Out of the entries that follow, copy each line containing "More".

====== Data to examine

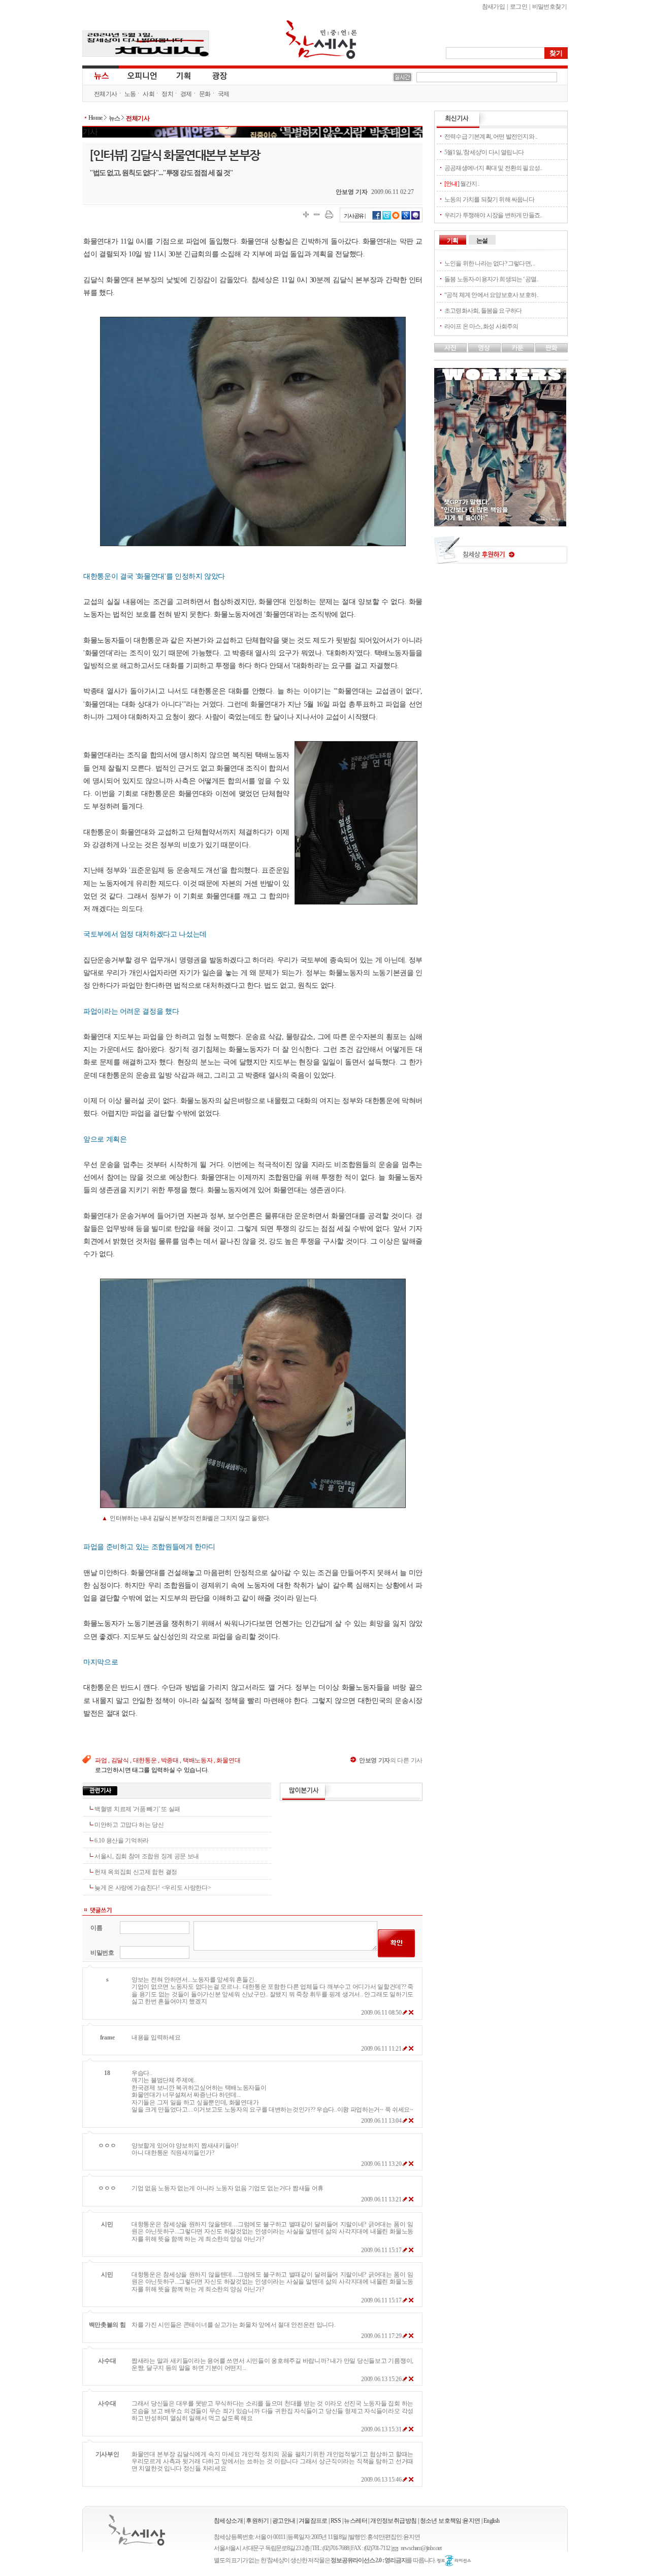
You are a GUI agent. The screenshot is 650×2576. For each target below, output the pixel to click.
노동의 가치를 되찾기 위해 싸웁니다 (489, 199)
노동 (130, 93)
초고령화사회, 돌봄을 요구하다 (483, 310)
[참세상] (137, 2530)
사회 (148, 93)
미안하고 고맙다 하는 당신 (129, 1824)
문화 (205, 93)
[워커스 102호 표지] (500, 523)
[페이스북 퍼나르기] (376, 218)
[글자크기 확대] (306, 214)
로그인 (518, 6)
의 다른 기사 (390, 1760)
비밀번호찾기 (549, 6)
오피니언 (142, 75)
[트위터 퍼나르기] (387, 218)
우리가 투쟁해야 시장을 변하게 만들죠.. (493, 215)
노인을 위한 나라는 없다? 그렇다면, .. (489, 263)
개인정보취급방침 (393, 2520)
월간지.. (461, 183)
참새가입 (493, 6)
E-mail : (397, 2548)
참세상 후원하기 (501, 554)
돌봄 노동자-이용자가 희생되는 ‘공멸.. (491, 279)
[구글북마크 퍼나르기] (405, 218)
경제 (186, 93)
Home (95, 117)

============
====== Data to examine

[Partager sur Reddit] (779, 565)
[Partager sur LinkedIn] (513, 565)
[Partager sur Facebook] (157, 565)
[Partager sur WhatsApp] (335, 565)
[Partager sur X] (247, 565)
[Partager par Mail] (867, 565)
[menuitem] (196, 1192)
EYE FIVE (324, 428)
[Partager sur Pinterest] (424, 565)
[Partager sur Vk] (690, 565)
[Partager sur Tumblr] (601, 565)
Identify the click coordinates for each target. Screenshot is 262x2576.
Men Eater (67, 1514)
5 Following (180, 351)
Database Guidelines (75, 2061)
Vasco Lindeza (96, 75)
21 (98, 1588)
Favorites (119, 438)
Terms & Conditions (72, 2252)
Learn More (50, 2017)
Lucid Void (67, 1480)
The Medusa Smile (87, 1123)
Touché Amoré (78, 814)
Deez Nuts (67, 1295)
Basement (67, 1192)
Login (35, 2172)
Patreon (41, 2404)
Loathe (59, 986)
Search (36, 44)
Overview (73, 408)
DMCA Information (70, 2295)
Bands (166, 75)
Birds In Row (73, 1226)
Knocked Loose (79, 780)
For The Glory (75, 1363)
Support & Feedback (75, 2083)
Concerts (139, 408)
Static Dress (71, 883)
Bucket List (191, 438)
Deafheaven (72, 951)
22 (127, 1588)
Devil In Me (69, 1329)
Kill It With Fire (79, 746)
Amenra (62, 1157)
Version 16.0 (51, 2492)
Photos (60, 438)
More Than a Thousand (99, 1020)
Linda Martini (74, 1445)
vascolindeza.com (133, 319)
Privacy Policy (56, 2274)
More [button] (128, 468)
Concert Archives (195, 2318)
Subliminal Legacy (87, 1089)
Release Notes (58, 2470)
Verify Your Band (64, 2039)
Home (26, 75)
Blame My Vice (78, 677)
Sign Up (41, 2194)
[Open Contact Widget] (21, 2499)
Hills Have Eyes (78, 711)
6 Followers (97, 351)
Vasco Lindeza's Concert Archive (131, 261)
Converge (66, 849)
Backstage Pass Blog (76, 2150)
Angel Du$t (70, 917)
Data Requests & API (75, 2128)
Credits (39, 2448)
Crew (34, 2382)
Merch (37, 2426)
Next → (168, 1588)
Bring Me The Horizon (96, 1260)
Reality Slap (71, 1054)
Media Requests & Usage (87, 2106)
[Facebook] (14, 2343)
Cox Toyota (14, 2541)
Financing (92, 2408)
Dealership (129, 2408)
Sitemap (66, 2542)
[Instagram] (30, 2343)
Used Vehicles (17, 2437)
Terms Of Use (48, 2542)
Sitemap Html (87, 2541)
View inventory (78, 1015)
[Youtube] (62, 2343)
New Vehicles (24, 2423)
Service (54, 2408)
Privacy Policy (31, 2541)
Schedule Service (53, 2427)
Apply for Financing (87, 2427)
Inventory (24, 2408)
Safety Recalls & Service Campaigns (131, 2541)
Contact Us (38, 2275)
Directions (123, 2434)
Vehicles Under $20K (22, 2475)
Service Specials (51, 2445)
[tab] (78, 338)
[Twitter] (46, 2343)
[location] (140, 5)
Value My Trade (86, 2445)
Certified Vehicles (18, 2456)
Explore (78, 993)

============

__Response to this exercise__.
Learn More (50, 2017)
More Than a Thousand (99, 1020)
More [button] (128, 468)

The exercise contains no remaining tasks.